The comments come after the company reported better-than-expected first-quarter profit and sales driven by the vaccine, its second bestseller last year raking in $3.9 billion. It also confirmed its forecast that 2022 sales of the shot would fall.

The vaccine, branded as Vaxzevria and Covishield, has struggled to compete with rivals made by Pfizer and Moderna using mRNA technology, and has hit setbacks with production, rare side-effects and relatively limited shelf life. Approval in the United States has been delayed.

Soriot said the shot, which was seen early in the pandemic as the inoculation of choice for low-income countries, should remain relevant because it’s easy to administer and distribute.

Volume will ease, though, because people will probably only need one booster.

“We are no longer in a period of scarcity of vaccine supply – we have oversupply everywhere around the world. So what is out there needs to be used and then of course we’ll be able to get a better sense for reordering,” he said on a media call.

Rival Johnson & Johnson this month pulled its sales forecast for its COVID-19 vaccine, blaming oversupply on hesitancy in developing countries.

So far, 2.9 billion shots of the AstraZeneca vaccine have been delivered globally.

In the first quarter, the company recorded $1.15 billion in sales for the product, the majority of which came from initial contracts, but that number eclipsed analysts’ consensus forecast of $739 million, cited by Credit Suisse.

AstraZeneca’s shares were down 0.6% in early afternoon trading, underperfoming London’s blue-chip index.

The company has started earning a modest profit on the vaccine, which was initially sold at-cost, but it will continue selling in low-income countries on a non-profit basis.

Apart from the vaccine, AstraZeneca also has a COVID-19 treatment, Evusheld, which has been authorised in many regions including the United States, United Kingdom and European Union for preventing infections in people whose immune system is too weak to respond to vaccines.

The drug generated $469 million in first-quarter revenue, below the consensus forecast of $480 million, cited by Credit Suisse.

Access to the drug in the United States has been limited by logistical bottlenecks that are being addressed, Soriot said, adding Britain was one of the few developed countries that has not ordered Evusheld.

“It’s a sad situation, quite frankly, because people who are immunocompromised are really suffering from the COVID crisis.”

CANCER

AstraZeneca – which unveiled plans to open an R&D centre in Cambridge, Massachusetts designed to serve as the new headquarters for rare disease unit Alexion, which it bought last summer – relies on cancer drugs for about a third of its total product sales.

Even though COVID-19 levels are beginning to wane, access to cancer diagnoses and treatment has still not rebounded to pre-pandemic levels.

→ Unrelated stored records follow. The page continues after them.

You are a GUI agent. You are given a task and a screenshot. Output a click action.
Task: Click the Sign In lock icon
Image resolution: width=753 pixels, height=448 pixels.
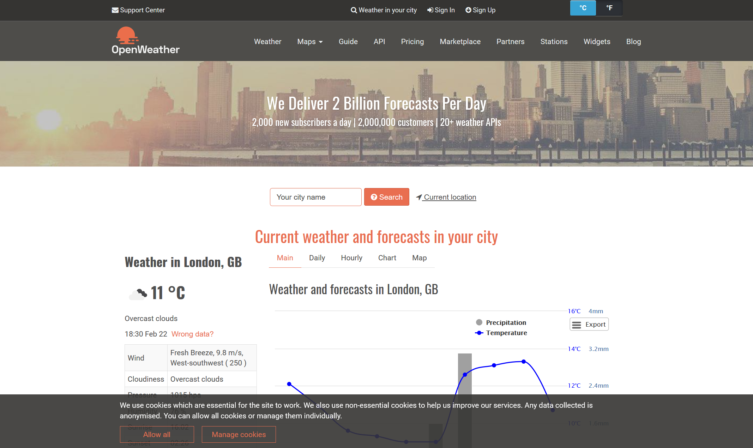[x=430, y=10]
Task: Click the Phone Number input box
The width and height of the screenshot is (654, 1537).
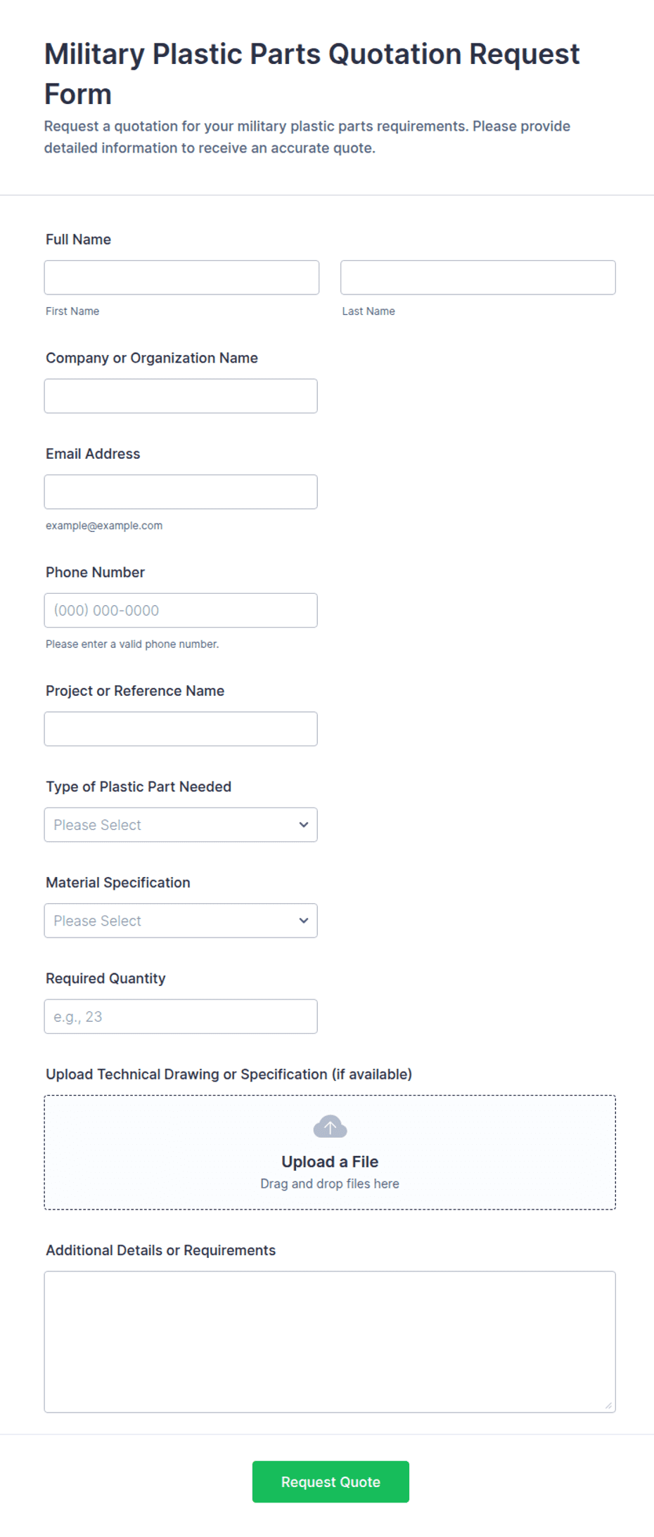Action: (181, 610)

Things should normalise over the next few months, Soriot predicted.

Meanwhile, the company pared back its expectations for China, which accounted for about 16% of total revenue last year.

The Anglo-Swedish drugmaker said it expected sales there to decline by a mid-single-digit percentage in 2022, largely due to the impact of a programme designed to bring down the prices of off-patent drugs in the country.

“The future for China, we believe is still very strong and we expect to return to growth in the next couple of years,” Soriot said, cautioning that lockdowns in China this year could hurt the uptake of cancer and other drugs.